The guest speakers, Devleena Ghosh and Jules Sturm, were asked to address aspect of bodies within hegemonic structures in their papers.
Paper 1. ‘Regular Visits to Purdah Baag: Creating the Modern Body in Early Twentieth Century India’
Devleena Ghosh addressed the period of the early twentieth century, when young female bodies was re-worked and re-conceptualised in colonial India. These identities and physiques became the bearers of stereotypes, inscribed with piety, domesticity, and honour, to be re-cast, re-made, reinvented. This presentation tells the story of an Australian theosophist who became the principal of the first girls’ school in Delhi and who used the tenets of theosophy and the international focus on female education to remake both the bodies and the minds of her Indian students. Ghosh argues that the spatiotemporal hierarchy of origin and destination of female emancipation whether in Britain, Australia, or India, should be seen in continuity with previous histories of biopolitical claim-making. To understand these politics, then, it is necessary to attend to both regional histories of claim-making and transnational histories of circulation. Click here to watch.

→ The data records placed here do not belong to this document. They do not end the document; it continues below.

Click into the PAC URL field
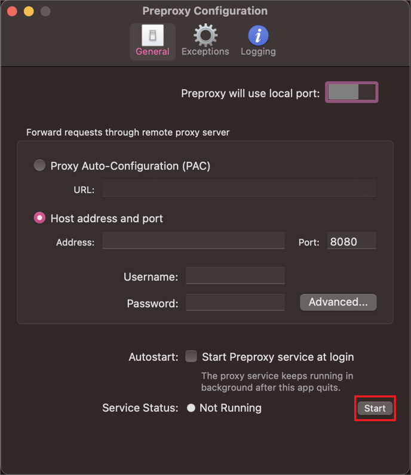 (240, 188)
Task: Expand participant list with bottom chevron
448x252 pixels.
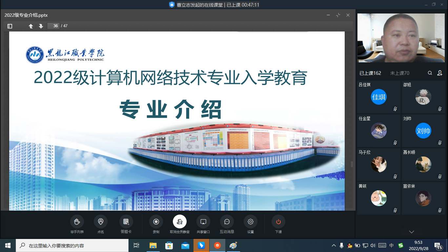Action: [412, 232]
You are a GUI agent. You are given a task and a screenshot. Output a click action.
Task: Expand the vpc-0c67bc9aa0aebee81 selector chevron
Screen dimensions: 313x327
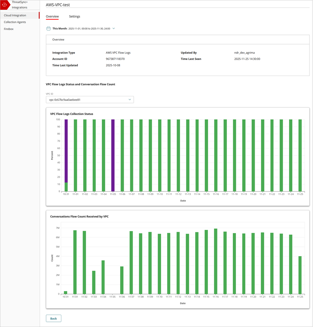tap(130, 99)
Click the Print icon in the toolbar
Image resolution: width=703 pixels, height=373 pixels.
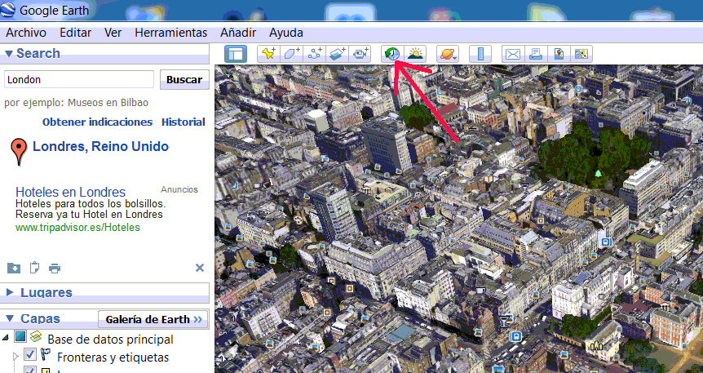click(x=536, y=55)
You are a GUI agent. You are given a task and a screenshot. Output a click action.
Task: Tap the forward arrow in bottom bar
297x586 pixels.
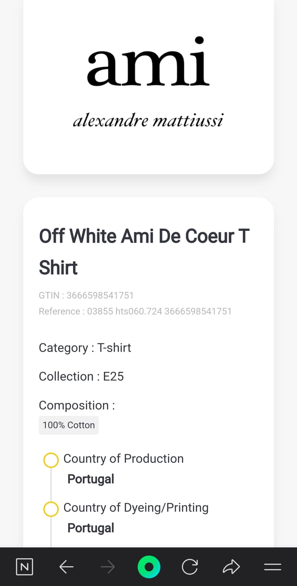tap(107, 567)
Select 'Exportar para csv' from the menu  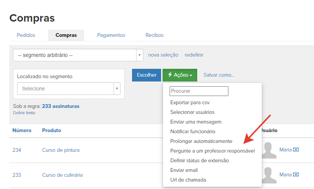point(192,102)
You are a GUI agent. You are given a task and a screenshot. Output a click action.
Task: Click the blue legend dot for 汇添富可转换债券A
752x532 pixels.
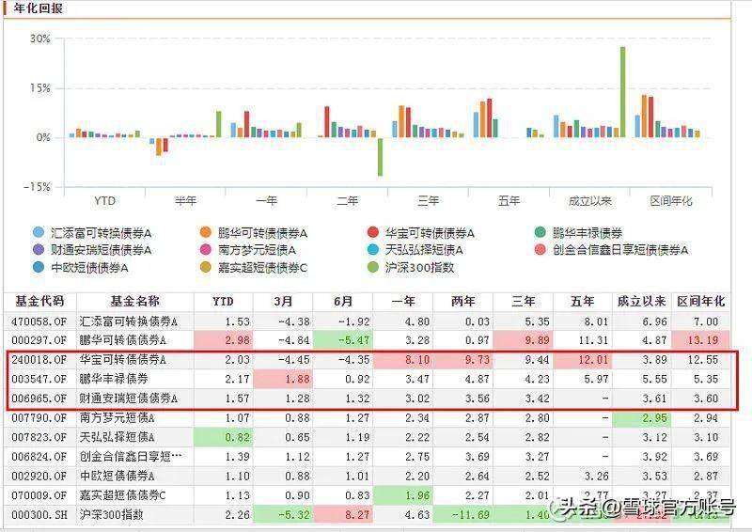[x=38, y=232]
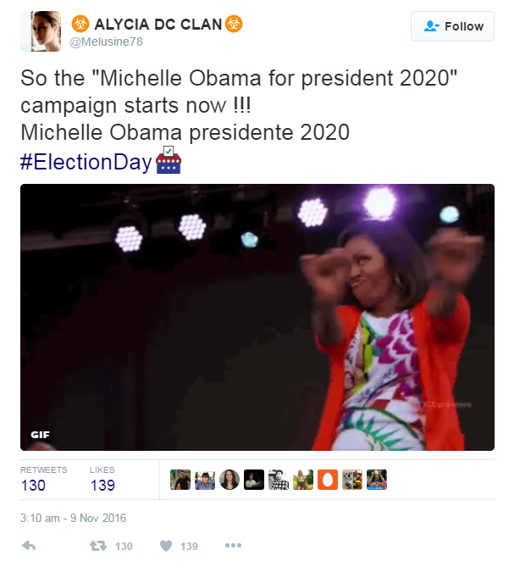
Task: Click the ballot box emoji after #ElectionDay
Action: coord(169,161)
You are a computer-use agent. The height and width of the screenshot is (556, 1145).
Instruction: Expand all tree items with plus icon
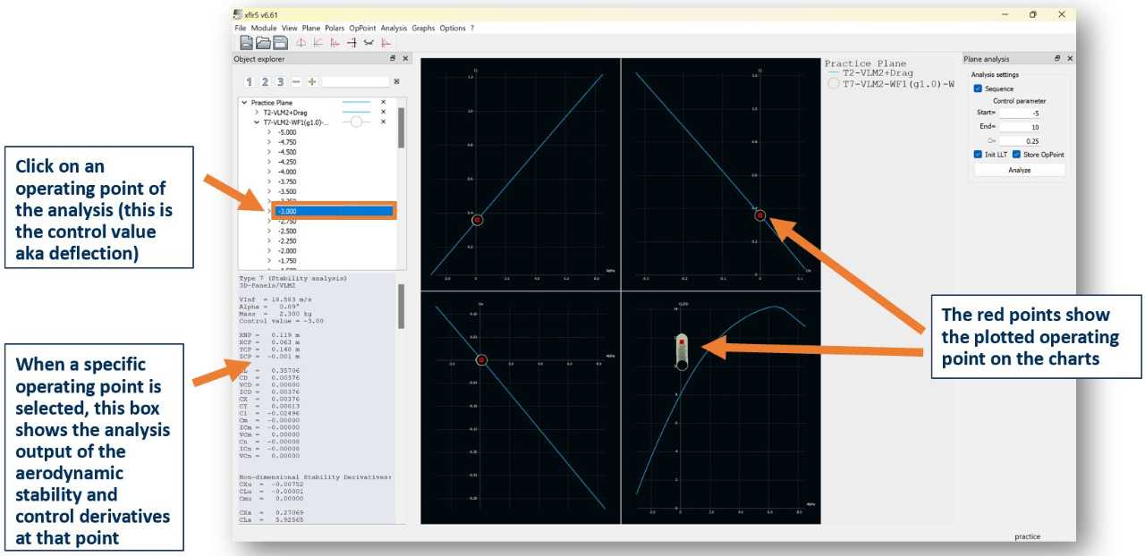[x=312, y=82]
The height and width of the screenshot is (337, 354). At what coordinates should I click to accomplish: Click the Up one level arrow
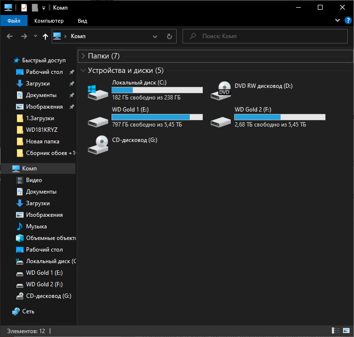coord(45,36)
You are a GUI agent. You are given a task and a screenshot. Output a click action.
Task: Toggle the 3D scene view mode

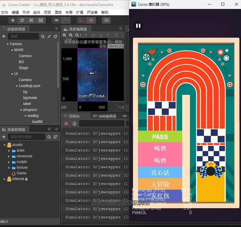pos(106,20)
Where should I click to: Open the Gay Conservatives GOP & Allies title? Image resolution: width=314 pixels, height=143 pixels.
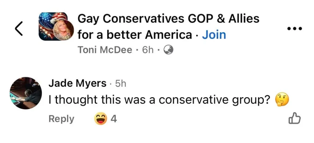click(x=168, y=19)
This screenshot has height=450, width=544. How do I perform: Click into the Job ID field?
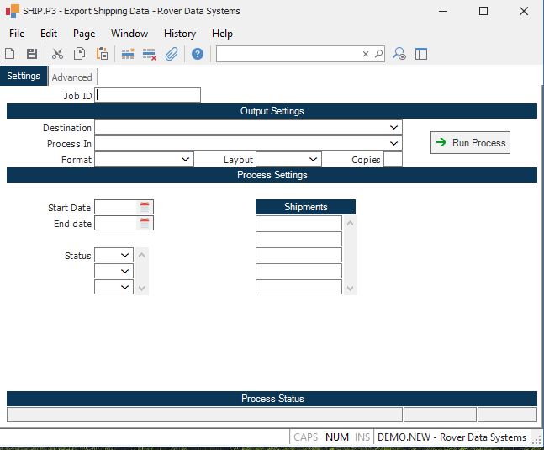(148, 95)

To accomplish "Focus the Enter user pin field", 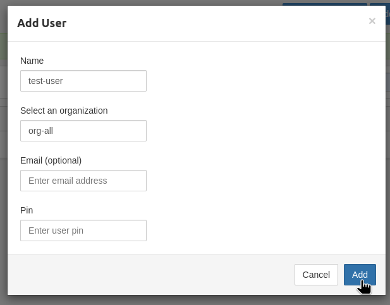I will coord(83,230).
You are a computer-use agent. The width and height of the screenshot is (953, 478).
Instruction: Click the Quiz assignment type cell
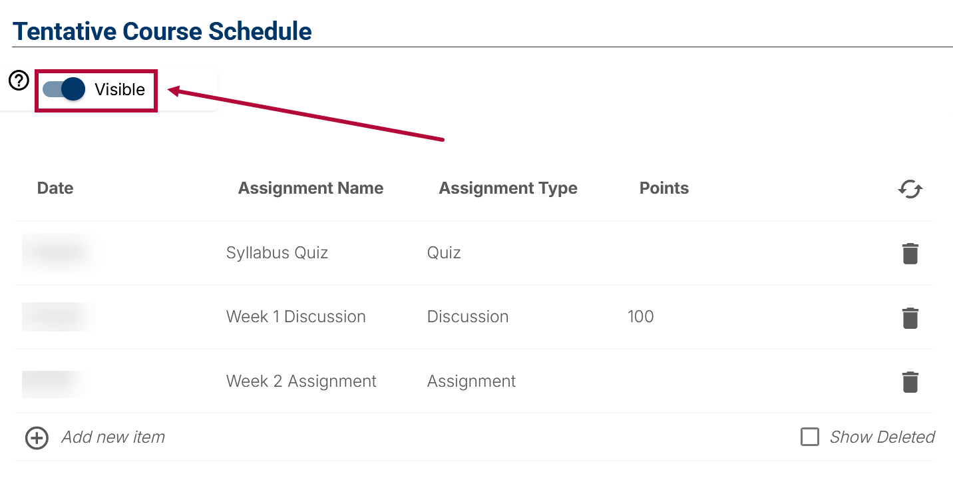click(444, 253)
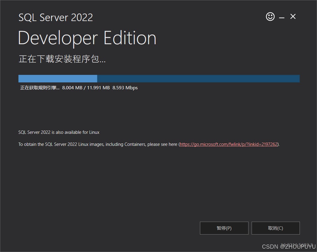Close the SQL Server 2022 installer
This screenshot has width=317, height=252.
tap(293, 17)
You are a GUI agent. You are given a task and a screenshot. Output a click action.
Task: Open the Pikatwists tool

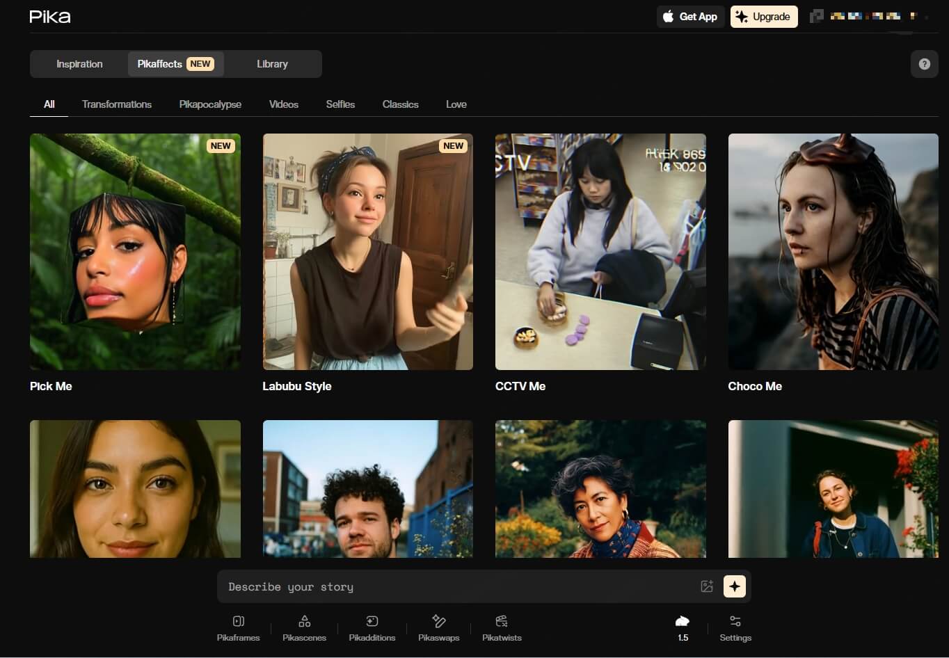pos(502,627)
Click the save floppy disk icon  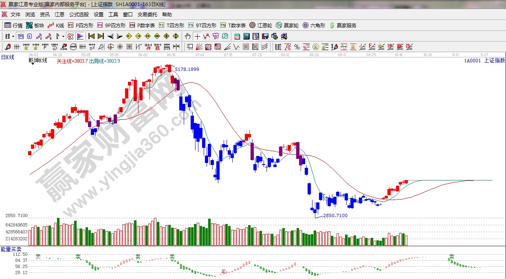click(265, 36)
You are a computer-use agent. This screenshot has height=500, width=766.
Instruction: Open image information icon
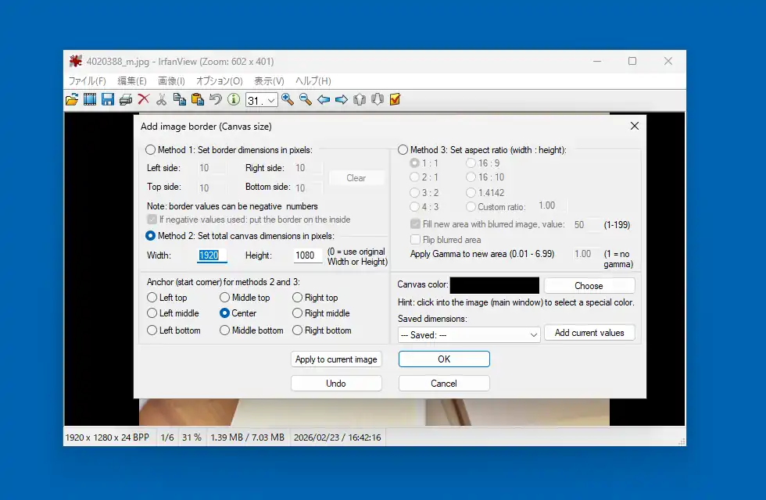[x=233, y=99]
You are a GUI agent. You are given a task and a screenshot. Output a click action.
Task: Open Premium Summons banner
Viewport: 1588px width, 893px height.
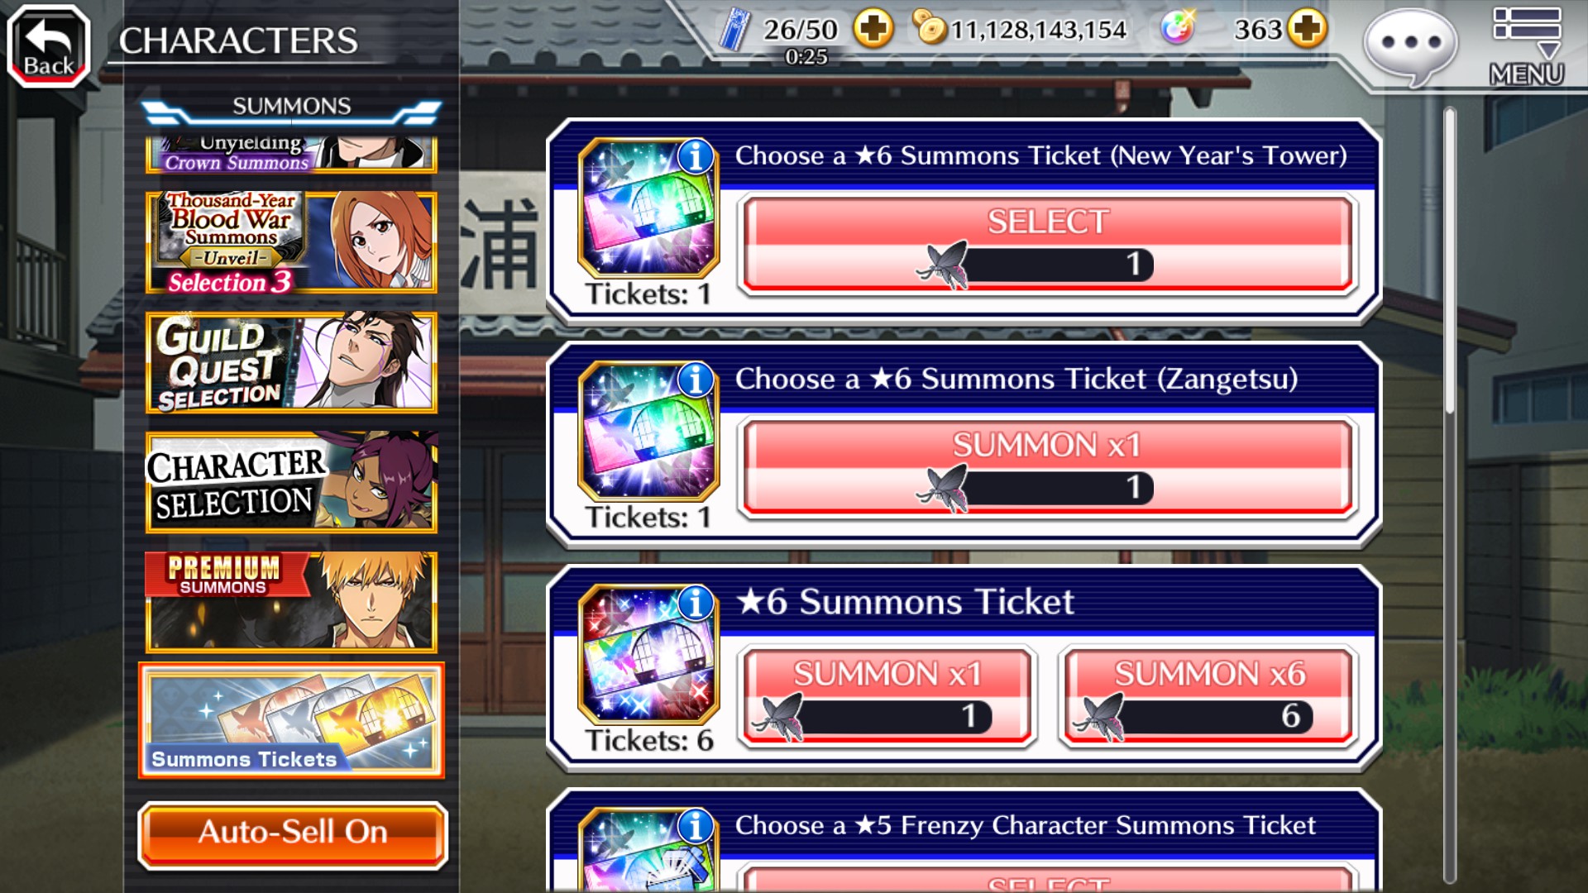(291, 602)
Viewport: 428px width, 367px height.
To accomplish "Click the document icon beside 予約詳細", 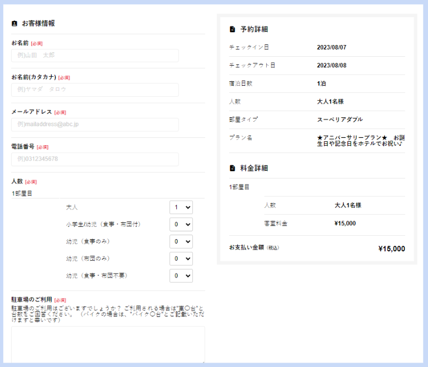I will (232, 29).
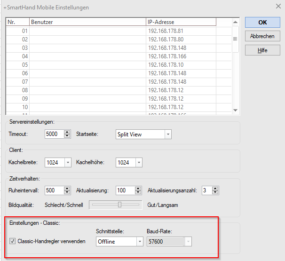Viewport: 285px width, 261px height.
Task: Close the SmartHand Mobile Einstellungen dialog
Action: [277, 7]
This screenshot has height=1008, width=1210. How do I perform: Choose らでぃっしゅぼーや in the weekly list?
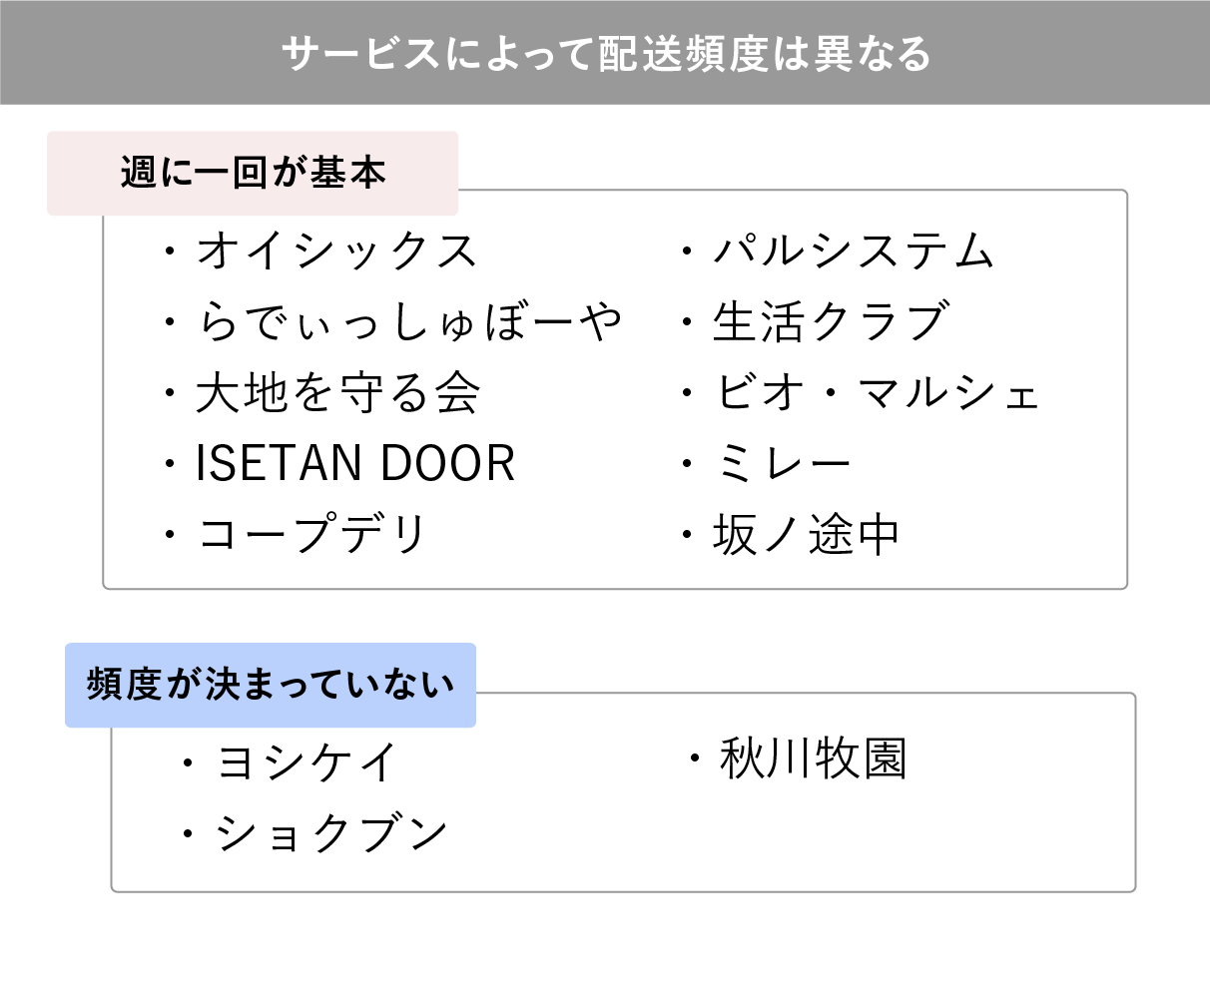tap(409, 322)
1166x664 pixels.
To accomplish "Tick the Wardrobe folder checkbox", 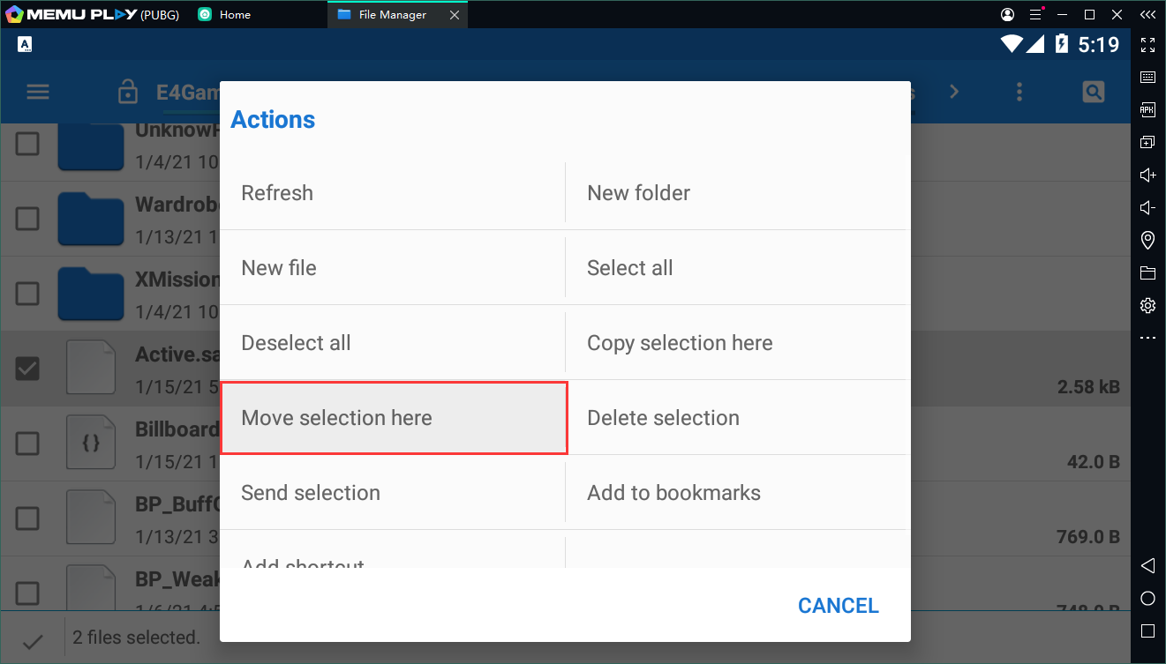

Prof. Devleena Ghosh teaches at the Faculty of Arts and Social Sciences at the University of Technology Sydney. She has published widely in the fields of postcolonial, environmental, and gender studies
Paper 2. ‘The Paradox of Hegemonic Vulnerability in Reproductive Narratives’
In her paper, Jules Sturm aimed to expose and counter the construction of foetal vulnerability in the dominant cultural imaginary. An imaginary that is reinforced by the visualisation of foetal life through ultrasound imaging and is likely to reproduce an ableist, heteronormative, and moralising discourse of the as yet ‘unavailable’ life. With the help of queer and posthuman literary narratives of reproduction, she aims to highlight the possibilities of alternative reproductive imaginaries. Conceptions, which not only offer new ways of imagining unborn life beyond visuality, but also critically reflect on the potentially dangerous effects of a discourse of vulnerability in the figure of what Donna Haraway has called the 'biomedical public foetus' ('The Virtual Speculum,' 1997). Click here to watch.
Dr. Jules Sturm is an independent researcher based in Amsterdam and teaches at the Art Academy the “Sandberg Instituut” on critical theories of the body. Her background is in philosophy and gender studies, literary and cultural analysis.